## Activity:
Check each line of the data, and copy those where "user" appears.
==================================================
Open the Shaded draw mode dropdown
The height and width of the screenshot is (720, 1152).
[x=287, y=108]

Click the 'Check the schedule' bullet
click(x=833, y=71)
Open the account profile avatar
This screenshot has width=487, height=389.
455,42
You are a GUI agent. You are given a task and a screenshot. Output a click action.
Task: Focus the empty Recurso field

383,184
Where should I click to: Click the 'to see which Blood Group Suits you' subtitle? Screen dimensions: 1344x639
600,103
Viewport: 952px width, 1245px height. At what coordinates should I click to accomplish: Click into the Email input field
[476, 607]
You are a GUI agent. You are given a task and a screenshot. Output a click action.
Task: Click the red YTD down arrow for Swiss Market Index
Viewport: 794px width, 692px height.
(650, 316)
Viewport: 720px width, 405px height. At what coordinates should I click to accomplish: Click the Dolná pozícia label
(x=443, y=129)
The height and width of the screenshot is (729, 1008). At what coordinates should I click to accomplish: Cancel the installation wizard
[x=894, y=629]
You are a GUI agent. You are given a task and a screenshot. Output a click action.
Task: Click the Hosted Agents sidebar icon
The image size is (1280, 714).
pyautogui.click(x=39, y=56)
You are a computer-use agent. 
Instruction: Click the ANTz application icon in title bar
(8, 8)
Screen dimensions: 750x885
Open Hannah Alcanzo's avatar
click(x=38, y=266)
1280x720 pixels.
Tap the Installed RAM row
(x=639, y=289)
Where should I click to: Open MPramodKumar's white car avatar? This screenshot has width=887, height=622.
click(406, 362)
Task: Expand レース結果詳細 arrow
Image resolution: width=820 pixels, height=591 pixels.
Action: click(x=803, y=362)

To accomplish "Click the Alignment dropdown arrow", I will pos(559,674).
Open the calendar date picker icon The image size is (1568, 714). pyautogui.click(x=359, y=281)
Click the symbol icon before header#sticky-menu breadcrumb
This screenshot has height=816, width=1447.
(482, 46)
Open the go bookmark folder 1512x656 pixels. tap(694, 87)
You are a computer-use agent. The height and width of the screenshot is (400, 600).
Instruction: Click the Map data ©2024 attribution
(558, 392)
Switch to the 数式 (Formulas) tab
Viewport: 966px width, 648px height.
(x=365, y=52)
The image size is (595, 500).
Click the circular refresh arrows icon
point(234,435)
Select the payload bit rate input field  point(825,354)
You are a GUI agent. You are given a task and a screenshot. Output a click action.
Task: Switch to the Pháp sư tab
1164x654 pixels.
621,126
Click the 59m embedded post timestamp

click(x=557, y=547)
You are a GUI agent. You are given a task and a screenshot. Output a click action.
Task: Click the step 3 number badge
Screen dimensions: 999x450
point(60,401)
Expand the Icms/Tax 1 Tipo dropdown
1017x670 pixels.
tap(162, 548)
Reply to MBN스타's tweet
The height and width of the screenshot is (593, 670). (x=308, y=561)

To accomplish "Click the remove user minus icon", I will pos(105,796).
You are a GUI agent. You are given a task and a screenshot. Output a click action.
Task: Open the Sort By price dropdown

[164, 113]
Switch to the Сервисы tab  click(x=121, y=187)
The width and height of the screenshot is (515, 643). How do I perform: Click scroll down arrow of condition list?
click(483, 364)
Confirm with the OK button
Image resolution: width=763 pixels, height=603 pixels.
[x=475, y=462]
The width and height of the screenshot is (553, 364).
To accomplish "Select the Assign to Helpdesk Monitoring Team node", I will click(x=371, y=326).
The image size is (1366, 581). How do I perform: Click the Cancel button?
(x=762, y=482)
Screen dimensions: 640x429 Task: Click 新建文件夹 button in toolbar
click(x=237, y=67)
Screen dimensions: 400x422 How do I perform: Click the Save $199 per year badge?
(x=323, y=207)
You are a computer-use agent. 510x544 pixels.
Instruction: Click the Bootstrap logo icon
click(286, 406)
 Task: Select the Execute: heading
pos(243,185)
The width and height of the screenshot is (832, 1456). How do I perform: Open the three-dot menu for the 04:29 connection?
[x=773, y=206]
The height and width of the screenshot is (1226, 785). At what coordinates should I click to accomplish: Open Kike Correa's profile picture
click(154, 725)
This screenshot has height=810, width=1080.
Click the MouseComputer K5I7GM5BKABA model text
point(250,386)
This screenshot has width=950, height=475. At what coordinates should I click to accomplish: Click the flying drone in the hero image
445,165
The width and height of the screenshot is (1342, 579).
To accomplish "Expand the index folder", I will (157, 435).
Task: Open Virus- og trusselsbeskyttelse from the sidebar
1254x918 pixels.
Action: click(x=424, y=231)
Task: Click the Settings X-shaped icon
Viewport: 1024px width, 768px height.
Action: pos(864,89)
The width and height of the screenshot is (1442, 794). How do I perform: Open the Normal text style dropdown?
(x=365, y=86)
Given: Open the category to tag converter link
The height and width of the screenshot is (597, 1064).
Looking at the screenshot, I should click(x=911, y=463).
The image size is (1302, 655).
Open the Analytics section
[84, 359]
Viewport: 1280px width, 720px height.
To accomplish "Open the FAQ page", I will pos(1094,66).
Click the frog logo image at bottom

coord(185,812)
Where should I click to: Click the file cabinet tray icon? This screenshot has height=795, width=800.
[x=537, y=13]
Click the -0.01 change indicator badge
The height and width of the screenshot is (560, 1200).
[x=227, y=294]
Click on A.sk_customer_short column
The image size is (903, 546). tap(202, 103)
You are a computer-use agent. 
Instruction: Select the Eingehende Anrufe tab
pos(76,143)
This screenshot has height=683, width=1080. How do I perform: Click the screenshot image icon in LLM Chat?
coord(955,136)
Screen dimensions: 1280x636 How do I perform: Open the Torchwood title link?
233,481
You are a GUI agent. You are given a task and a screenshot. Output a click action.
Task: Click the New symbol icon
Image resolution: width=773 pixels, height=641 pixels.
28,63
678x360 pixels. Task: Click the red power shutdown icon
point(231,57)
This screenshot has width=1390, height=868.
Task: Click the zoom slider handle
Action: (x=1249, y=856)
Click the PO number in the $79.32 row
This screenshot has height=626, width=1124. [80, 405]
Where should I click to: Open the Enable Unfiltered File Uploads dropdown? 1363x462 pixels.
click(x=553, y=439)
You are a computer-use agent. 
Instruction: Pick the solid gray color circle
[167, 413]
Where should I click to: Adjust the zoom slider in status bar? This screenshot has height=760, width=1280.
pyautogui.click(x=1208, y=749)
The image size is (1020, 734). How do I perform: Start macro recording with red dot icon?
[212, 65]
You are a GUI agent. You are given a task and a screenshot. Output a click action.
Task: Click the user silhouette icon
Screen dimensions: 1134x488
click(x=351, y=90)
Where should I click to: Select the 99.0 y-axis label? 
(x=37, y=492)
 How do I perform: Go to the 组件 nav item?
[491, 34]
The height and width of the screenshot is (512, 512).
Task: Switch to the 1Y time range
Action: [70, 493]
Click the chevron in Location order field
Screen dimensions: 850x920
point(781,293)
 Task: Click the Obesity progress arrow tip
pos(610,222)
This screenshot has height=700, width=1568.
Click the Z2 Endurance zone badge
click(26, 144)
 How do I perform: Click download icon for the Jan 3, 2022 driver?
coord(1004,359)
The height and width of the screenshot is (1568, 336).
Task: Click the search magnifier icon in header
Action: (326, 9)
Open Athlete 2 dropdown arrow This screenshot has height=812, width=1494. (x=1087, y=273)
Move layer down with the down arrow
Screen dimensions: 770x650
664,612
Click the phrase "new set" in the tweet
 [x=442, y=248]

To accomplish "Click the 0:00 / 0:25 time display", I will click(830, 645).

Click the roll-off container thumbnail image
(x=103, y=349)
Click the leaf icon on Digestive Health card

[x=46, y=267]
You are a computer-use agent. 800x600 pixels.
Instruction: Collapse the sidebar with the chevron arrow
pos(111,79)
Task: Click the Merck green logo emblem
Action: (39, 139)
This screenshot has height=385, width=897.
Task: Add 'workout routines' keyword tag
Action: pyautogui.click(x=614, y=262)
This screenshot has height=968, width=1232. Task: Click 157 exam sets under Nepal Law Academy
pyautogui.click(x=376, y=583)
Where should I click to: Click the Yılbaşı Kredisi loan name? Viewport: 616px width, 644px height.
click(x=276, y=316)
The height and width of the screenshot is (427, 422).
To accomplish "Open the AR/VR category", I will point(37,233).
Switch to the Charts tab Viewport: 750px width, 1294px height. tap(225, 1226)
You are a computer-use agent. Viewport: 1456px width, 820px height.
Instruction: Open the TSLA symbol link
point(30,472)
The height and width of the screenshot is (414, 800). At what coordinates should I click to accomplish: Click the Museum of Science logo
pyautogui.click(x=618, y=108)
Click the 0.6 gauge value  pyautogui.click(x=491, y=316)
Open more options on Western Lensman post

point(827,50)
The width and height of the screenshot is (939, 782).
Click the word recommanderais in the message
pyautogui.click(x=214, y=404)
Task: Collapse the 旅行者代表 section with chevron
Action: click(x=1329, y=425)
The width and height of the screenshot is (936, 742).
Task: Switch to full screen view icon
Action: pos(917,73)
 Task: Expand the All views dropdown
==================================================
## Response to the exercise:
To accomplish "Click the remove user minus icon", I will pos(105,796).
Task: Click the user silhouette icon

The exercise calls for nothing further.